El desarrollo sostenible basado en la resiliencia también exige cultivar la capacidad de los pobres para superar desafíos, y debería estar pautado por un compromiso con la propiedad nacional, respuestas amplias e integradas, innovación y aprendizaje, y participación estratégica a largo plazo.
Crear sistemas de protección social es una inversión importante en resiliencia, pues defienden a los más vulnerables de los peores efectos de las conmociones y ayudan a prevenir retrocesos de desarrollo. Estos son los pasos que en los años 30 y 40 dieron muchas naciones que ahora llamamos industrializadas.
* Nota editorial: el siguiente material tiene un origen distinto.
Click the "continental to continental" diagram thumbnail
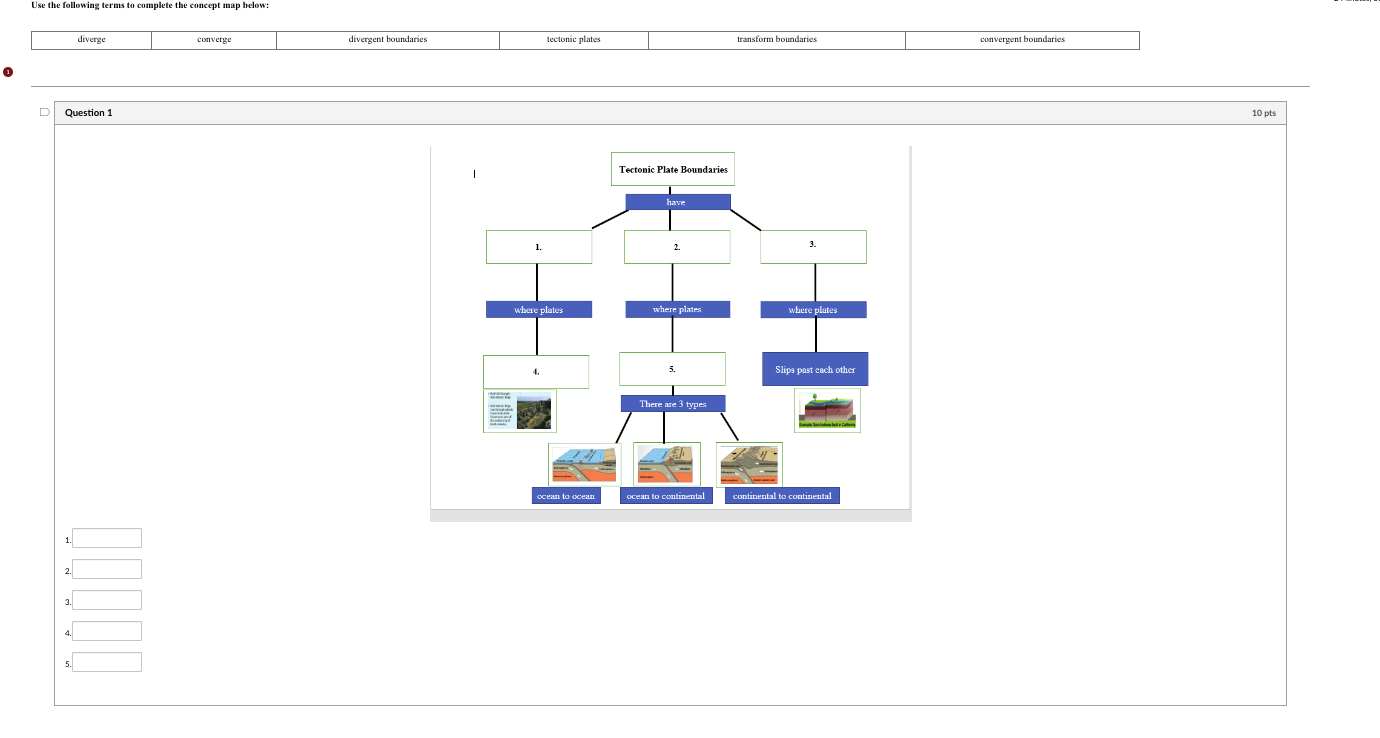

Los costos de un piso adecuado de protección social son de entre el uno y el dos por ciento del producto interior bruto (PIB). Pero actualmente apenas el 20 por ciento de la población mundial en edad de trabajar -principalmente en los países de ingresos medios y altos- tienen acceso a sistemas amplios de protección social.
Las sociedades resilientes son también las que tienen una capacidad de diálogo que permite mediar diferencias con cordialidad. Exhiben confianza social y cívica, lo que hace que la población se sienta incluida y alentada a participar.
Establecer estos atributos constituye un arduo trabajo para cualquier país. Y hacerlo es aún más difícil en aquellos devastados por conflictos y violencia. Pero sin esa capacidad para la tolerancia, la fragilidad puede superar a las instituciones y a los sistemas de una sociedad.